Silko was part of a new generation of Native American writers who emerged in the 1970s in what has been termed the Native American Renaissance in literature. This particular story was written in the wake of significant political activism among Native Americans. Inspired by the Civil Rights movement lead by African Americans, Native Americans in the 1960s began to exert increasingly organized efforts to overcome cultural oppression. The American Indian Movement (AIM) was founded in Minneapolis, Minnesota, in 1968 by four Native American men. AIM organized three highly publicized protests during the early 1970s, including the occupation of Alcatraz Island (in San Francisco Bay) for nineteen months in 1969-1971; a march on Washington, D.C., in 1972; and a protest at the historical battle site at Wounded Knee on the Pine Ridge Reservation in South Dakota in 1973. Wounded Knee is the site at which over 200 Sioux Indians were massacred by U.S. troops in 1890, and represents the ultimate defeat of Native Americans by the United States. From February 27 to May 8, 1973, 200 members of AIM took over the reservation hamlet by force, in protest against U.S. policy toward Native Americans. The protest turned violent when the AIM members were surrounded by federal marshals, and a siege ended with the surrender of the Native Americans after two of the Indians had been killed and one of the federal marshals badly wounded. The AIM members did, however, win a promise of attention to their concerns by the U.S. government. AIM was disbanded in the early 1980s.
In the context of the story, all of the major tragedies of Ayah’s life are precipitated by the intrusion of white authorities into her home. The cultural oppression of Native Americans in general is indicated through the personal losses Ayah has suffered at the hands of white culture. It is a white man who informs Ayah and Chato of this loss, symbolizing the larger racial issue of Native Americans dying in service to a nation that has oppressed them. Ayah’s coercion into signing away her children also has much deeper implications in the context of Native American history. The near-genocide of Native Americans by the U.S. government in the 19th century was in part characterized by the practice of tricking Native Americans into signing “treaties” that worked to their disadvantage. Finally, the rancher who employs Chato is another symbol of oppressive white authority. When Chato breaks his leg on the job from falling off a horse, the rancher refuses to pay him until he is able to work again. And when he determines that Chato is too old to work, he fires him and kicks the old couple out of their home to make room for new workers. These actions add class oppression onto the conditions of racial oppression from which Ayah and her family suffer.

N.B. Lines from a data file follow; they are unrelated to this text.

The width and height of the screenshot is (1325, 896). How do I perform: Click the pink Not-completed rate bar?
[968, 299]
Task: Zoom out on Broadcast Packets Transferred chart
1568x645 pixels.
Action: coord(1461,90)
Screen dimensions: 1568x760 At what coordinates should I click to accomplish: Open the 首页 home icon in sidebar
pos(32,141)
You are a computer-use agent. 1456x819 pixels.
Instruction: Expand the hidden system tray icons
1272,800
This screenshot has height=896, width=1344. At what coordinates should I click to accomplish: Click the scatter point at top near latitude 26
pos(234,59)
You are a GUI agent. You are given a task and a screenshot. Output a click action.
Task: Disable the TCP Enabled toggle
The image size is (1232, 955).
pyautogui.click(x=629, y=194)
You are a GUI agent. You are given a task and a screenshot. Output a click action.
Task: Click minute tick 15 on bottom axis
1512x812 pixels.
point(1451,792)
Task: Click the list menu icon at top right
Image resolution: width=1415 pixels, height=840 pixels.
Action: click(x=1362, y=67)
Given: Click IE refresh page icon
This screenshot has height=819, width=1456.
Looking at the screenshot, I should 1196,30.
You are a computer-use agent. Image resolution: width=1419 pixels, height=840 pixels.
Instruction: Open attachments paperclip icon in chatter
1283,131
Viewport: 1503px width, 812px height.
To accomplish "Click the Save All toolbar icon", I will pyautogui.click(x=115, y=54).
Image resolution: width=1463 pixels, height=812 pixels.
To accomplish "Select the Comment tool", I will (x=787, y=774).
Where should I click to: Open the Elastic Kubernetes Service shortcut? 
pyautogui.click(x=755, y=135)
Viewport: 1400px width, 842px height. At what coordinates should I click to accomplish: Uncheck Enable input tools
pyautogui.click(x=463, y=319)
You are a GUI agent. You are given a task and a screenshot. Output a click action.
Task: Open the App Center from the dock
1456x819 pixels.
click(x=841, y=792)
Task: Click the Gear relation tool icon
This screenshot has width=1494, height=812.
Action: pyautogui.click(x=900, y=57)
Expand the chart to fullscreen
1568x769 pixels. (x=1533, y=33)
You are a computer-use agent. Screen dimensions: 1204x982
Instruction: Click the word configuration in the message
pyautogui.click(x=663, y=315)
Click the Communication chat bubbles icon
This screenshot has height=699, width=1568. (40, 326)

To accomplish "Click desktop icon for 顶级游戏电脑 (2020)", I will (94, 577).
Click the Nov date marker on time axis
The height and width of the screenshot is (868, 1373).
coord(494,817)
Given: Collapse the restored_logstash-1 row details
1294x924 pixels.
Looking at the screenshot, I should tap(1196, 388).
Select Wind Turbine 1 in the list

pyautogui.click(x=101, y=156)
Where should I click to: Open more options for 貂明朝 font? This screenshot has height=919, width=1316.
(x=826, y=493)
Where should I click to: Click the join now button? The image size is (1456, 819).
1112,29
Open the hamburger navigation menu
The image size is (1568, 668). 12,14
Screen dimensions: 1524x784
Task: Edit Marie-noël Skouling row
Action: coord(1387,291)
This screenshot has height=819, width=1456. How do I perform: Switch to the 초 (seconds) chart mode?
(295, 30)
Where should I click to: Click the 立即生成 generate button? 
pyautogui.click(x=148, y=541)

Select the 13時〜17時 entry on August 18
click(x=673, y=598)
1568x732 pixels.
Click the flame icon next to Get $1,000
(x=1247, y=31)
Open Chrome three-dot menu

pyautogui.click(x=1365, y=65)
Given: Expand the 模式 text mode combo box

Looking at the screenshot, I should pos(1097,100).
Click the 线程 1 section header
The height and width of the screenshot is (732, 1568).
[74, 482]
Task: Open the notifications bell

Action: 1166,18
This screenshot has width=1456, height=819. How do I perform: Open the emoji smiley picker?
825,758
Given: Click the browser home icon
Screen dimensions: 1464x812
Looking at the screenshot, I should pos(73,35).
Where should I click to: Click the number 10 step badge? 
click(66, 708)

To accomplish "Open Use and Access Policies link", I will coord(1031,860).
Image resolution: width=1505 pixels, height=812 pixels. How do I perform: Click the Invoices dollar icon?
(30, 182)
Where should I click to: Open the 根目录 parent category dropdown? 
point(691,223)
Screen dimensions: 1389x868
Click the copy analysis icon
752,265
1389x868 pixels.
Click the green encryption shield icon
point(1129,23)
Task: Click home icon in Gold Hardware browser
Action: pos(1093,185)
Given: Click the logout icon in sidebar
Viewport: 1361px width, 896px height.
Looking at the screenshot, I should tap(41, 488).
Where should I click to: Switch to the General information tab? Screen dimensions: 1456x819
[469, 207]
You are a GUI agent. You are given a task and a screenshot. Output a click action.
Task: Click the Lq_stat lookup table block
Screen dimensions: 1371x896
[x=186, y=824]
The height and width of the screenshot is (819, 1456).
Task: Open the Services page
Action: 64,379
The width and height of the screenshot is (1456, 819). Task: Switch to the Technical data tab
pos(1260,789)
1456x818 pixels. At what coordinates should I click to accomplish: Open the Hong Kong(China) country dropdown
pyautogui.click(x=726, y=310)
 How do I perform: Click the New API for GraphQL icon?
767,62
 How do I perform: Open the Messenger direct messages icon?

Another major theme in “Lullaby” is the language barrier between the Native American woman and the white authorities whose language she cannot understand. The language barrier caused by her inability to understand the English- or Spanish-speaking white people adds to Ayah’s experience of being taken advantage of by white people. When a white man comes to the door to inform them that their son Jimmie has died in the war, Ayah is unable to understand him; her husband Chato has to translate for her. The white doctors take advantage of Ayah’s inability to understand English by bullying her into signing a piece of paper that gives them permission to take her children away. Although the children are occasionally brought back to visit Ayah, they eventually forget their native language, and can only speak English. The loss of their native language signifies the complete alienation of the children from their traditional Native American culture, as well as from their family. Silko’s concern with Native American culture and tradition in the modern world encompasses a desire to preserve Native American speaking styles, if not the language itself.